First, the model accuracy of the train data was analyzed as 89.29%, and the confusion matrix is shown in Table 3.

Next, the model accuracy of the test data was analyzed as 78.57%, and Table 4 is confusion matrix.

#### 2) LDA

Table 5 and 6 show the confusion matrices of train and test data for LDA. The accuracy of the train data is 87.50% and the accuracy of the test data is 75.00%.

#### 3) QDA

Table 7 and 8 present the confusion matrices of training and testing data for LDA. The accuracy of the train data is 91.07% and the accuracy of the test data is 82.14%.

In this study, the logistic regression, LDA, and QDA were applied as classification models to predict the insolvency of Korean shipping industry. As shown in Table 9, the QDA showed the highest accuracy at 82.14%, followed by the logistic regression at 78.57% and the LDA at 75.00%.

The five models for predicting insolvency of shipping companies, the logit model showed the highest accuracy with a value of 78.35%(Kwon and Park, 2022). The logistic regression analysis results of this study showed almost similar accuracy to Kwon and Park(2022). Park et al.(2021) showed prediction accuracy of 73.71% in the logit models that include financial variables, but 75.6% and 81.98% in the models that considers both financial and market variables.

## 5. Conclusion

In this study, a prediction model for Korean shipping insolvency was developed using financial ratio variables frequently used in previous studies. First, the LASSO method was used to reduce the main variables out of 24 independent variables to 9. Next, the logistic regression model, LDA, and QDA were fitted by setting insolvent companies as 1 and normal companies as 0. As a result, the accuracy of the prediction model was found to be QDA (82.14%), logistic regression(78.57%), and LDA (75.00%).

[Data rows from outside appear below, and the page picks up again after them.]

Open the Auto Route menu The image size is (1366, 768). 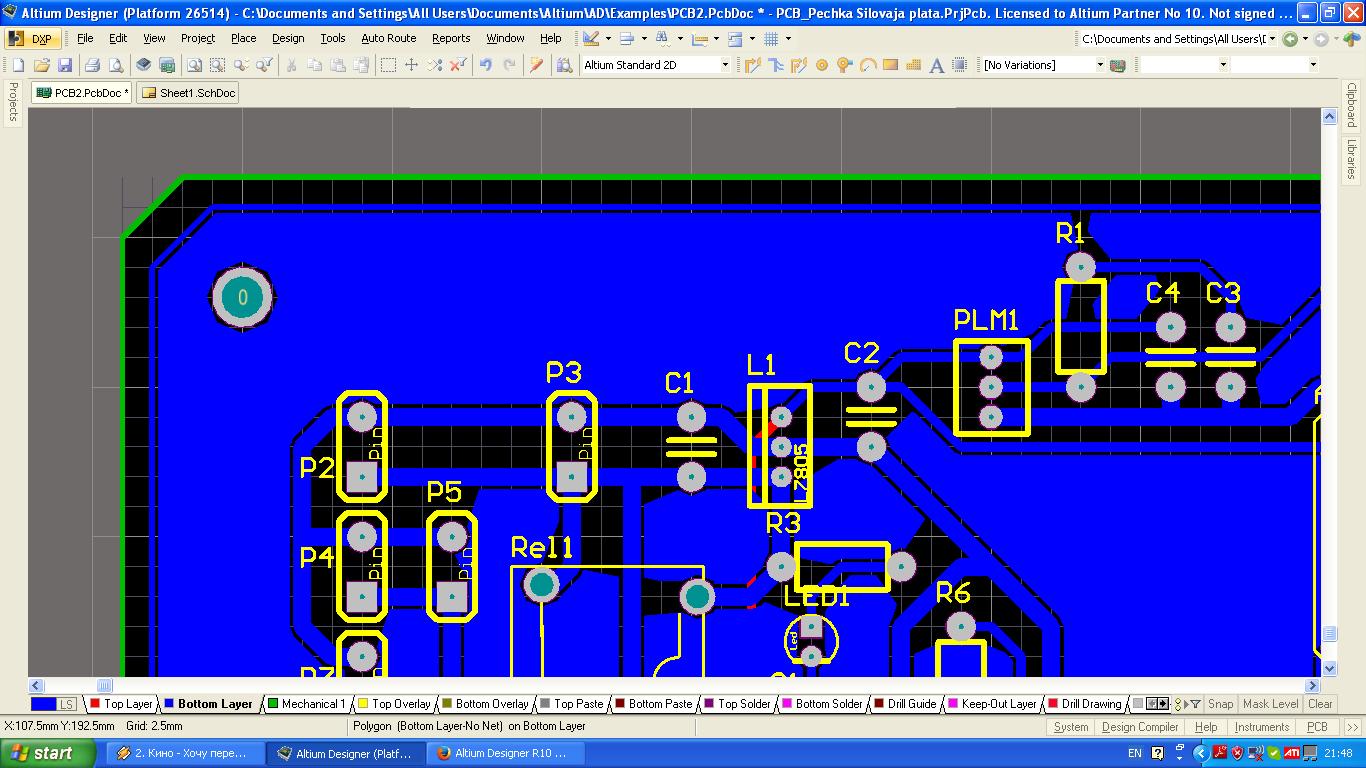[x=388, y=38]
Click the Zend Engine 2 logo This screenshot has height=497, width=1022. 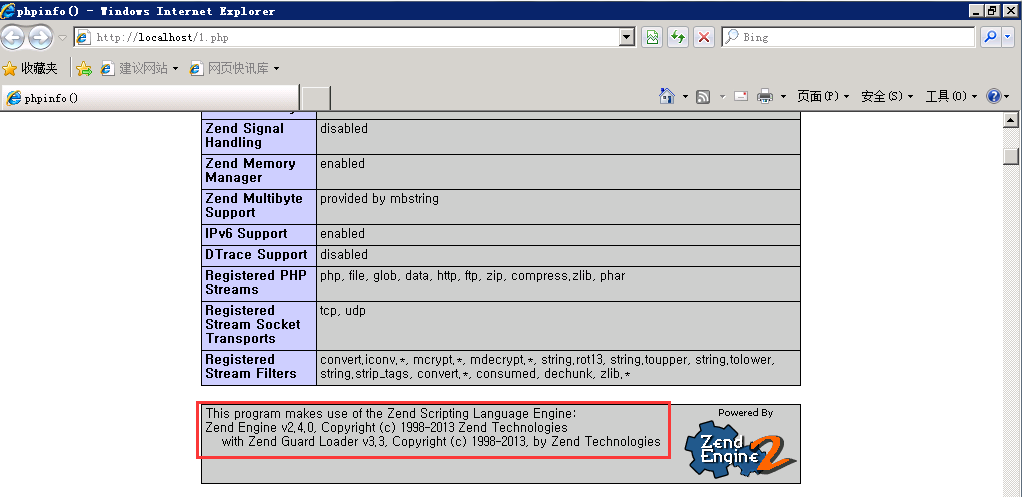740,449
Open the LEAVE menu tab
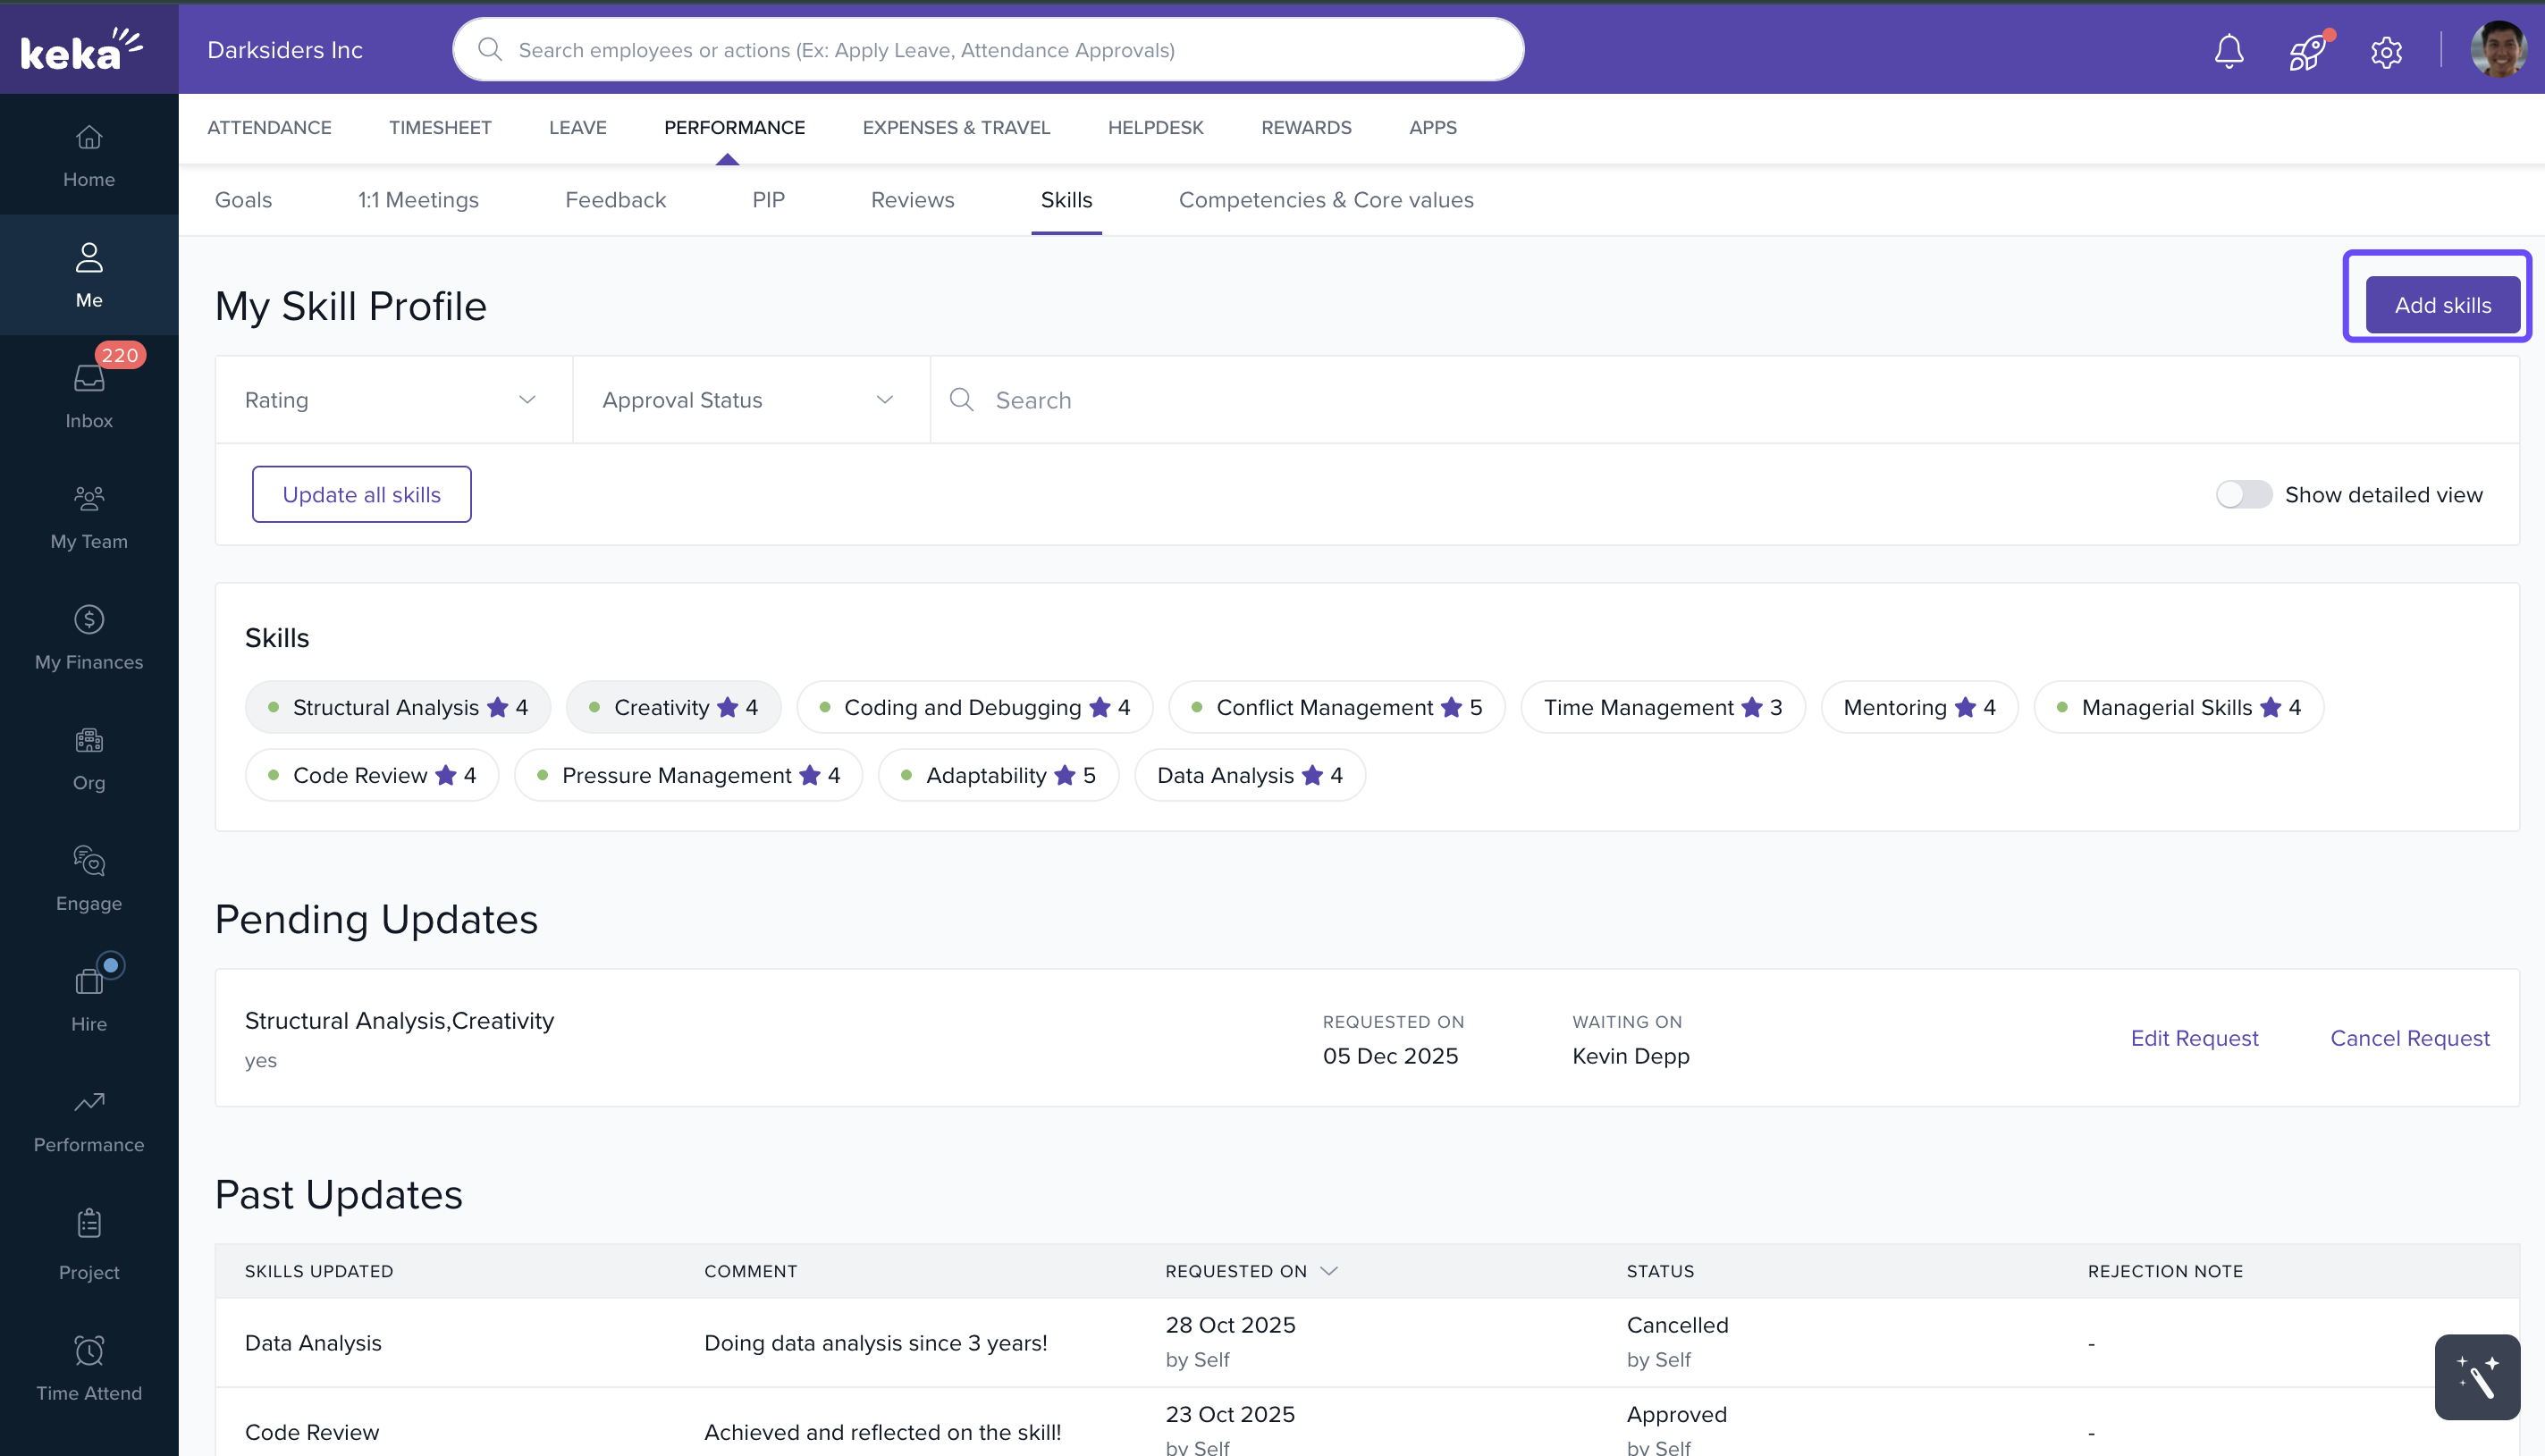 (577, 127)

QDA is a model that excludes the assumption of a common covariance structure from LDA. In other words, it is discriminant analysis used when the covariance structures are different. As a result of this study, the better performance of QDA compared to LDA can be interpreted as having a different covariance structure.

From the perspective of risk management, the prediction accuracy of the shipping company insolvency prediction model is important, but it is also important to infer and interpret which variables have a significant impact on company insolvency. Therefore, the interpretation of variables in the logistic regression model is also important. As a result of the analysis, Current ratio, Interest expense to sales, Total asset turnover, and Operating profit to sales were analyzed as major variables that affect corporate insolvency. If shipping companies or stakeholders manage major variables that affect shipping company insolvency, it will help manage risks not only for shipping companies but also for the shipping industry. In other words, this study on the predicting insolvency of shipping companies is expected to be useful as a risk management tool for various stakeholders.

Nevertheless, this study has several limitations. As models with improved prediction and inference are developed, the need to build models using various methods is emerging. Additionally, in future research, it is necessary to discover more variables such as macroeconomic variables and market variables and include them in the model. In the case of this study, since the sample was selected by selecting bankrupt companies and then matching them with normal companies, market variables were not entered because the number of normal companies and bankrupt companies was the same during the same period. Also, since market variables were not obtained from DART, it was difficult to reflect them in this study. This is an area that needs improvement in the future.

## Notes

^{1}

This part was written with reference to James et al.(2021).